Thank you very much for pointing this out. As an initial assessment of whether P. mume extracts exhibit antiviral activity at any step of the viral life cycle, we performed full-time CPE assays and RT-qPCR analyses in which both viruses and host cells were exposed to the extracts throughout the entire infection cycle. To further narrow down the target of PM2, we then conducted plaque assays to evaluate whether PM2 exerts direct effects on virus particles. The plaque assays demonstrated that PM2 exhibited strong antiviral activity even in the absence of host cell treatment, suggesting that PM2 can inhibit virus infection independently of IFN signaling. In addition, we performed a time-of-addition assay without pre-treatment of host cells with the extracts. The results also support the notion that PM2 can inhibit viral replication without requiring prior induction of IFN. We have included an explanation for initially performing the CPE assay/RT-qPCR analysis (lines 104-108) and a discussion about the IFN (lines 336-338) in the revised manuscript.  

 

Comment 3:

Among the active compounds discovered from the HPLC, the authors discussed Linoleic acid and β-Sitosterol in lines 302-309 in the discussion section. However, neither Linoleic acid nor β-Sitosterol is known to induce viral particle damage. The references given by the authors also show that Linoleic acid is involved in spike and ACE2 interaction inhibition, and β-Sitosterol inhibits host cell entry of IAV by interacting with HA, NA, and M2. Furthermore, in lines 202-203, the authors suggest the antiviral activity of PM2 may involve additional mechanisms other than physical disruption of virions. Authors should address these questions about PM2s’ mechanism of action using a time of addition assay to find the exact step of the virus life cycle that was targeted by PM2, which further strengthens these results.

Response 3:

We sincerely appreciate your comments which have strengthen our work. We have found at least three papers that reported the membrane-damaging activity of linoleic acid against enveloped viruses. We have included these papers as references in the revised manuscript (lines 371-373, references 49-51). Furthermore, we performed a time-of-addition assay in response to your suggestion (Figure 3). The sections of Results, Discussion, and Materials and Methods have been revised accordingly.

 

Comment 4:

Authors should discuss the reason for PM1 not having any effect on CPE or viral RNA amount in Figures 2-4.

Response 4:

Thank you for your insightful comment. We have added the discussion about the activity of PM1 (lines 339-343).

 

Comment 5:

Authors should conduct a CC50 assay with higher doses of PM2 and calculate the selectivity index (SI), which is critical to evaluate the therapeutic potential.

Response 5:

Due to the limitation of reagents, it is difficult to perform CC50 assay with higher doses of P. mume extracts. Within the range of 0-200 µg/mL, we calculated SIs and put a table to show them in accordance with your suggestion (Table 1).

 

Comment 6:

While DMSO is used as the solvent for PM2 extract, its independent effect on viral particles was not assessed in the TEM or IEM.

Response 6:

Thank you for insightful comment. We have assessed the effect of DMSO in TEM and IEM, and replaced the previous images of PBS-treated samples with those of DMSO-treated samples in the revised manuscript (Figure 7).

 

Minor comments

Comment 1:

Figures 3 and 4: EC50 values indicated in the text are different from values in the figures.

Response 1:

Thank you for pointing out the errors we made. We corrected the EC50 values in the text (lines 159-160, 178-180).

Round 2

Reviewer 1 Report

Comments and Suggestions for Authors

I greatly appreciate the changes made and the improvements to the article.
The introduction is more complete, Figure 2 is clearer, but above all, the table with all the values greatly simplifies reading and gives an immediate idea of the action of these extracts.
However, there is one point that is not at all clear to me; I cannot understand how the experiments were carried out.

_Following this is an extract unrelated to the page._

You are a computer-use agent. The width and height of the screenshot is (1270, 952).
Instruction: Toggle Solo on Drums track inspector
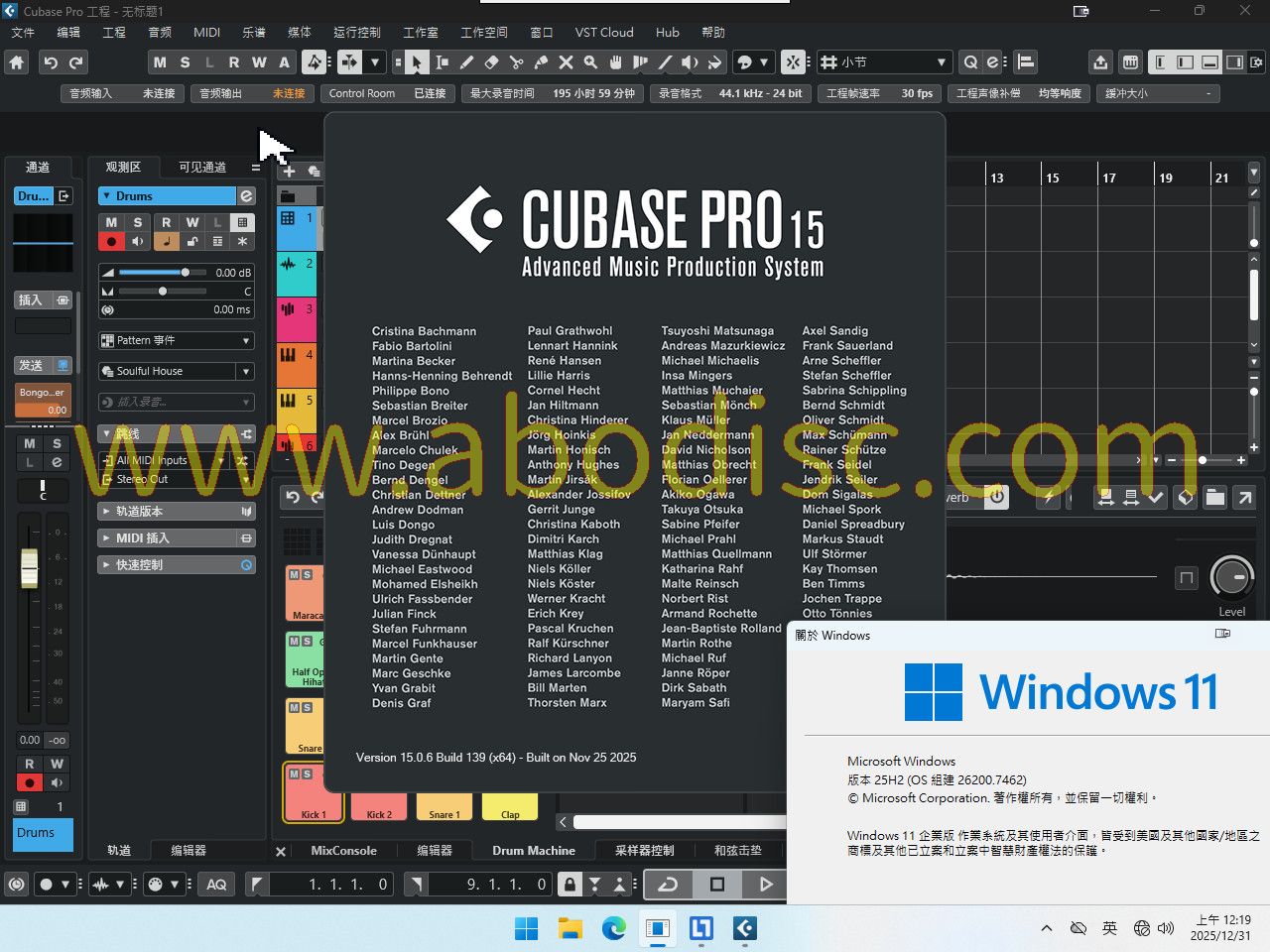click(138, 222)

From the first draft, I understood that:
- CPE was a full-time experiment: pre-treatment of cells with the extract, infection with virus + extract, post-infection with extract at a fixed concentration (paragraph 2.2 and figure 2)
- plaque assay: with pre-treatment only

Rereading it now, I understand that:
- for CPE: the virus was incubated with the extract for one hour and then the cells were infected, while the cells were pre-treated for 30 minutes and then infected with the mixture. Is that correct?
Why were the cells also pre-treated? Did you happen to do a simple antiviral activity curve? Because in my opinion, that's the data that matters. An experiment done this way does not give me real antiviral activity, because you exposed the virus to the molecule before exposing it to the cells, so it does not mimic what can happen in an organism in the slightest.

- For the plaque assay, was a sort of virucidal test performed? So, was the virus incubated with the molecule and then the mixture diluted to the point that the extract no longer had antiviral activity, and with different dilution of that you infected the cells? Was that how the experiment was conducted? Because at this point it would be more correct to call it a “virucidal test” rather than a plaque assay.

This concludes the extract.